As promised, I will make every effort to keep living family members from appearing on this blog without their explicit consent.  I have also removed the other side of the family off this graphic, for the sake of trying to keep it simple.

Michalski, Johann & Anna (3x Great Grandparents)

This is where the trail runs cold for the McHalsky surname.  Ancestry.com has potential parents for Johann, but I'm not confident enough with the information to make an absolute connection at this point. Johann never left Prussia, so it becomes infinitely more challenging for me to a) find documents and b) read documents if they are found. Often, Ancestry will provide you the key bits of information that they used to suggest a person is related to your ancestor, but they don't have a copy of the document scanned into their database for you to view. Even if they did, it would be challenging, since it would be in German, but it would be better than just taking random bits of information that Ancestry has pulled out of a document.  
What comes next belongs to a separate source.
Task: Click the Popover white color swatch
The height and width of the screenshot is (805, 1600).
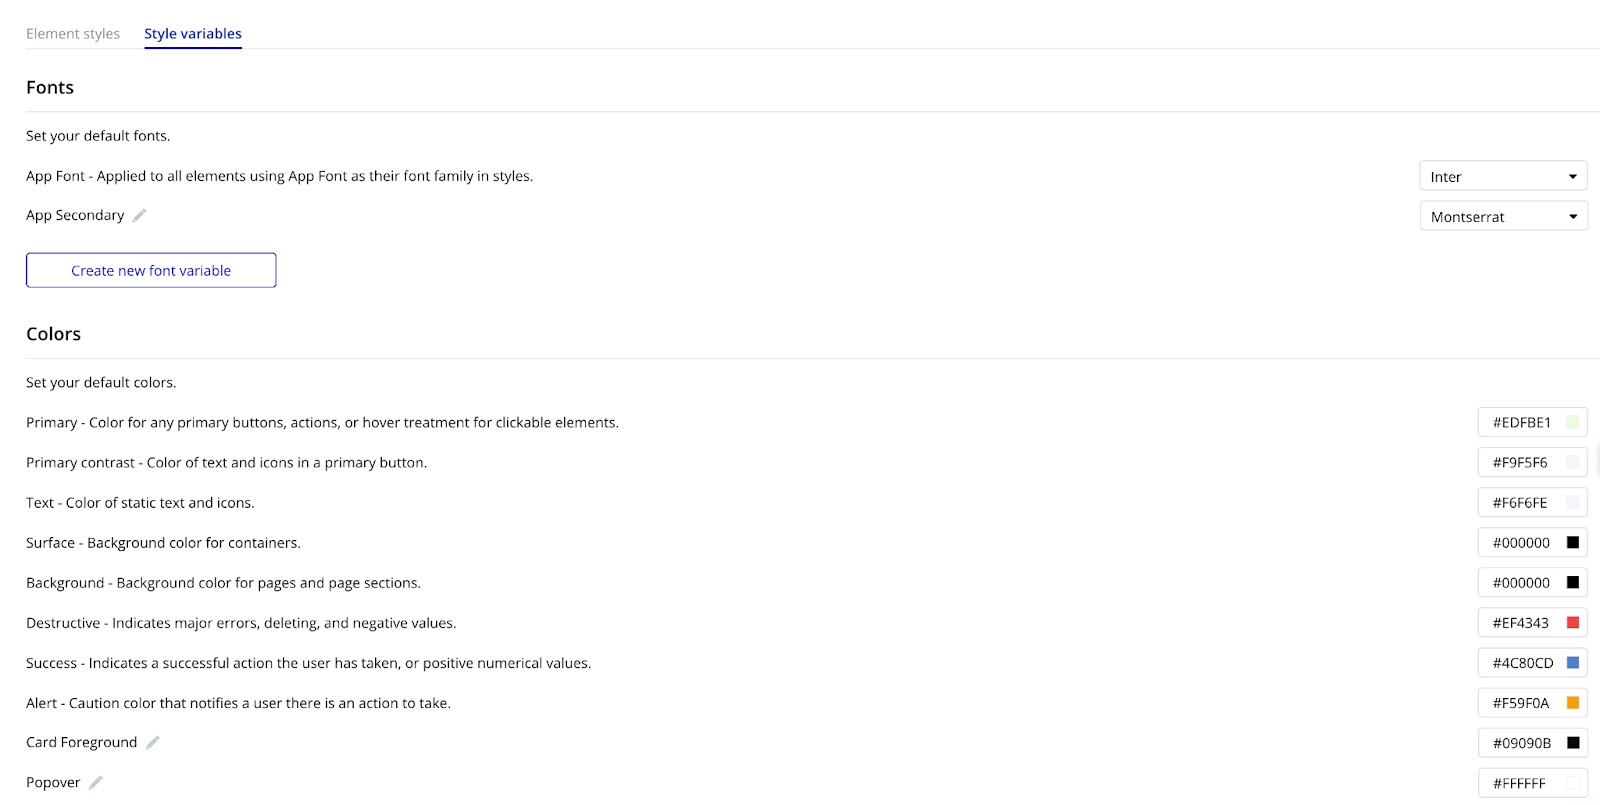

Anna did come to the U.S. in 1882 with her two youngest children a couple of years after Johann died. The older children were already here, I suppose getting jobs and settling in so that Anna and the younger kids had somewhere to go. (By younger, I mean 18 and 21.) They traveled in Steerage (lower deck, lowest cost and lowest class of travel). The manifest doesn't say much else...just that they are headed for the U.S. from Prussia.  Anna is 63 years old when she makes this voyage. I have written down that the trip took 2 1/2 months, but I don't know where that information came from. I don't know if that makes sense/is reasonable? If it would have taken that much time in those days? That had to have been a long, perhaps challenging trip.
   
According to a document from my grandmother, Johann was married before ~ Anna was his second wife. It's with this document that I am able to make the connection between Andrew, John and Johann, because I've found little else to determine Johann's relationship to Andrew and John. It's a beautiful little typed up document with the children listed (from both wives) and the names of their spouses and children. 

Absolutely talk to your oldest living relatives. You might be surprised by the amazing bits of information and documentation they have tucked away! 

Documents: copy of manifest from ship Nederland, census record, oral history provided by grandmother's written document.

Interesting records: I found a photo of her headstone on Ancestry and the person who posted it ~ at some point, I want to reach out to that person to see if there is other information she can share about Johann and Anna.